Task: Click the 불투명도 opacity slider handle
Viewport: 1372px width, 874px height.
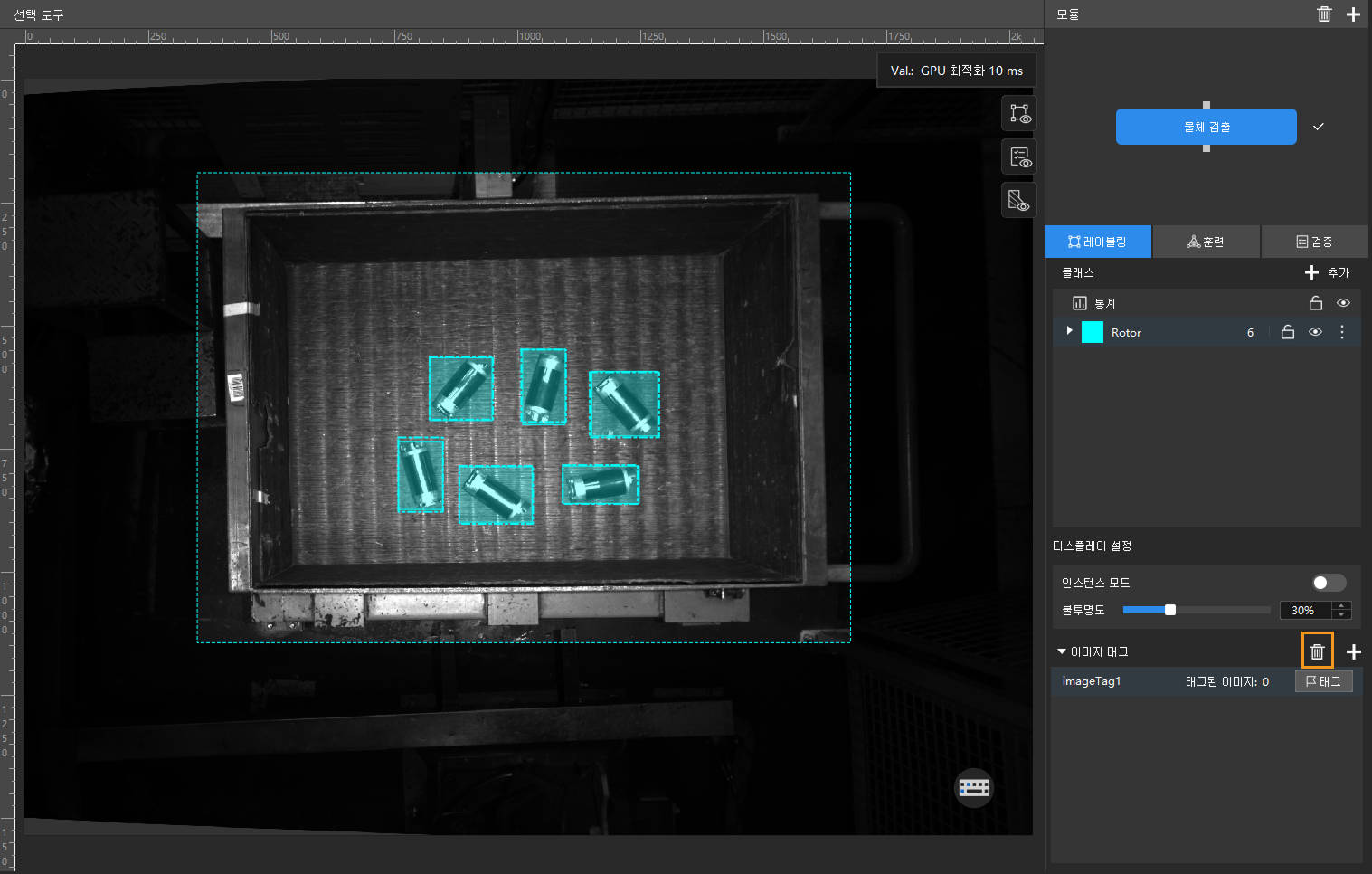Action: coord(1170,610)
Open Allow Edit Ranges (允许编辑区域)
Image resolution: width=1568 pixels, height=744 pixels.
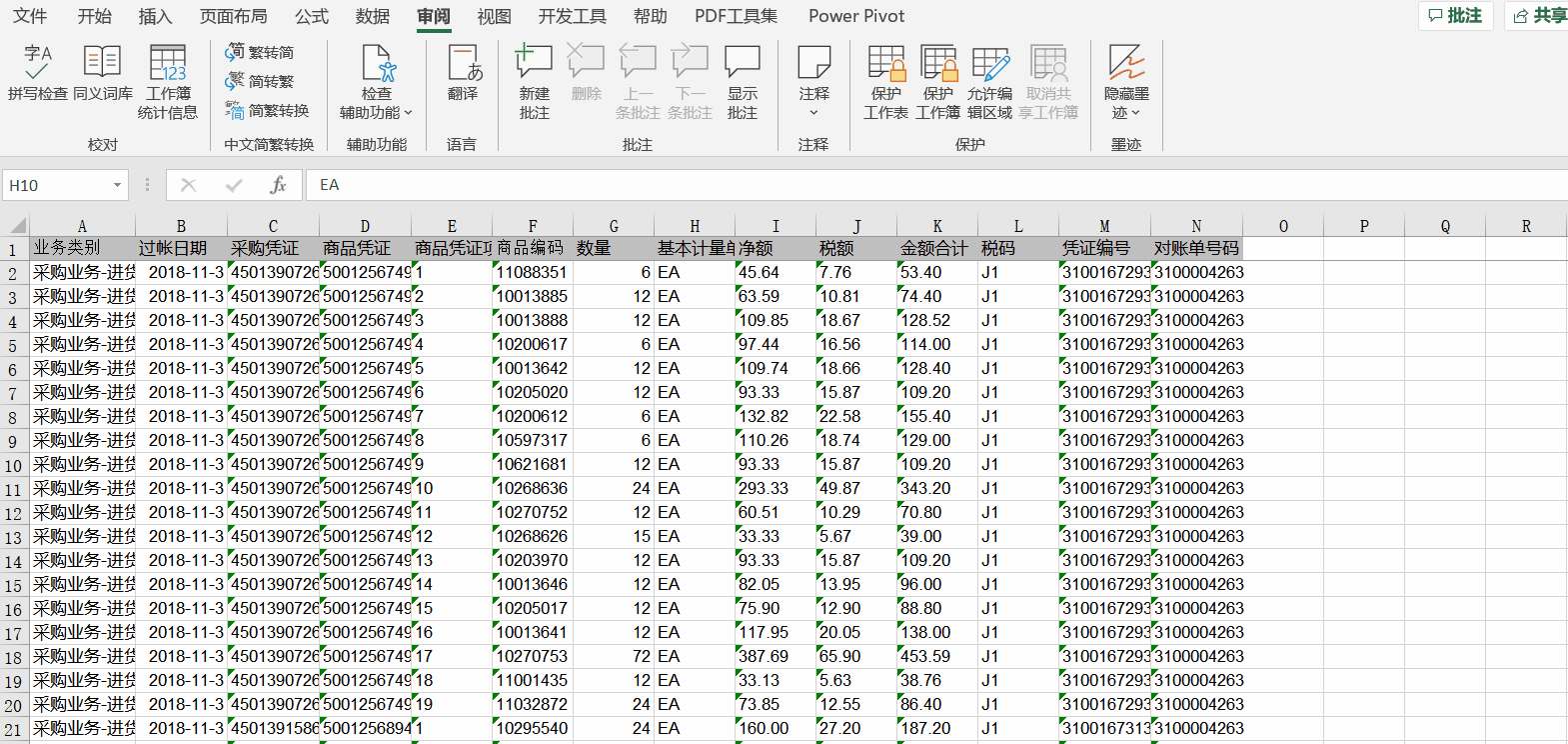989,82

___

(Brief) Pictures are to be left out; all other data must be returned exactly.

(Solution to this exercise)
Task: Click the 불투명도 opacity slider handle
Viewport: 1372px width, 874px height.
Action: coord(1170,610)
Open Allow Edit Ranges (允许编辑区域)
Image resolution: width=1568 pixels, height=744 pixels.
989,82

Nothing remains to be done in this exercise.